If the Welsh Government won't intervene, I can't see the Councillors doing anything!

Anonymous said...

NOTE TO ALL.... Do not use computers to deal with constituents. Please keep Royal Mail in jobs!!

CCC supports Royal Mail!!! IT department redundancies are on their way!!!.... It's okay they will only get moved to another department ha ha

Anonymous said...

An attendance note is a note provided by a solicitor when collecting evidence for a client. Is this the same type of attendance note?

I don't want to burst anyone's bubble, but any email sent by anybody in carrying out a public duty is a matter of public record, unless protected by the data protection act (personal details).

For those who think a personal email account protects the sender: Michael gove's adviser had to open up his personal account for FOI requests because any account, even a private one, when used for a public function becomes subject to FOI. They would also be subject to any court ordered search.

Never put anything that you wouldn't say publicly in an email, they are official documents (as lots of politicians have previously found out but still they don't seem to learn!)

Anonymous said...

Anon 00.05

Valid point and correct, but in this case neither a FOI nor a court order apply.

Cneifiwr said...

I don't think this bursts any bubble. Michael Gove was instructed to disclose his e-mails.
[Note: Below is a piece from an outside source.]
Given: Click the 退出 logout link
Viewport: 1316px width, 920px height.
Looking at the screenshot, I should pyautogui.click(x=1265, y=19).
In Cllr Caiach's case, the monitoring was covert, and the contents of the e-mail that someone was so interested in were in the public domain anyway - the chief executive had had the letter published on the internet.

Anonymous said...

On the 26th. June at the Halliwell Centre Carmarthen - 6.30 - 8.00 there is a public meeting on Welsh Devolution and Ministers powers.
It might be an idea to take this opportunity to ask why have more powers when Ministers such as Carl Sargeant refuses to use the powers he already has. Given time and ever more powers Wales will be a closed shop.

Unknown said...

Thanks for sharing this post...:-)
If you needed to arrive in style and convince your visitors by leaving an impression, nothing beats fire engine limo hire.

Tessa said...

No suprises here. Local resident Harry Lloyd's letters to councillors were, as I remember, not only intercepted, but witheld by Carmarthenshire's own KGB, about 10 or so years back. Mad and madder.